The creation of such a dataset will be a collaborative effort, requiring input from a wide range of stakeholders in the AI community. The dataset will need to be comprehensive, diverse, and representative of real-world function calling scenarios to effectively guide the fine-tuning process.

By providing this training resource, we can ensure that function calling capabilities become a standard feature across all LLMs, opening up new possibilities for their application and interaction.

Unlocking New Possibilities with Standardized Function Calling

A standardized function calling system for LLMs would do more than just streamline interoperability and ease of use. It opens up a host of exciting possibilities that could revolutionize how we interact with and leverage AI.

Advanced Agent Interactions: Standardizing function calling in LLMs would allow the development of more advanced agent interactions. Agents could execute a sequence of function calls, reasoning over their outputs to make decisions or answer complex queries. This would allow us to build more sophisticated AI systems capable of accomplishing intricate tasks.
Facilitating Domain-Specific Languages (DSLs): With a standard for function calling, LLMs could better support DSLs. If a DSL is based on function calling, a properly trained LLM could generate a program aligned with that DSL, a capability that would bring us closer to the holy grail of AI agents.
Enhancing AI Plugin Systems: A standard for function calling could also serve as the foundation for standardizing AI plugin systems. This would allow for more reliable, versatile interactions between AI systems and external tools or APIs, broadening the range of tasks AI can assist with.
Accelerating AI Innovation: By establishing a common language for AI interactions, we could accelerate the pace of AI innovation. Developers and researchers would be able to focus more on pushing the boundaries of what AI can do, instead of wrestling with disparate function calling systems.

These possibilities are just the tip of the iceberg. A standardized function calling system for LLMs could unlock an exciting new chapter in our journey towards making AI an even more integral part of our digital lives.

Conclusion: A Call to Standardize

In the face of rapidly advancing AI technology and the proliferation of large language models, the need for standardization is becoming increasingly apparent. This proposal presents a compelling case for the establishment of standard practices around function calling in LLMs, a critical capability that enables them to interact with the external world.

Standardization, guided by a standard training dataset for fine-tuning, promises to open up new possibilities for the application and interaction of LLMs.
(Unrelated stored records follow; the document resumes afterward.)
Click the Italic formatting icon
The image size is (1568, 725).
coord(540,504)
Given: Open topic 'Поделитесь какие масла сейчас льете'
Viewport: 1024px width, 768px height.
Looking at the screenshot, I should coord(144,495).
It allows for greater compatibility across different models and systems, fosters competition and innovation, and enables the creation of more complex systems, such as agents and domain-specific languages.

While discussing this topic with my colleague Leo Balter, we believe that an organization like ECMA International, with its history, is ideally positioned to lead this effort. Such an initiative would involve the collaboration of various stakeholders in the AI community, from researchers and developers to businesses and users.

Through this collective endeavor, we can ensure that as LLMs evolve, they do so in a way that maximizes their potential, promotes interoperability, and benefits the broader AI community. It is not just a call to standardize, but a call to unlock the full potential of large language models for the future.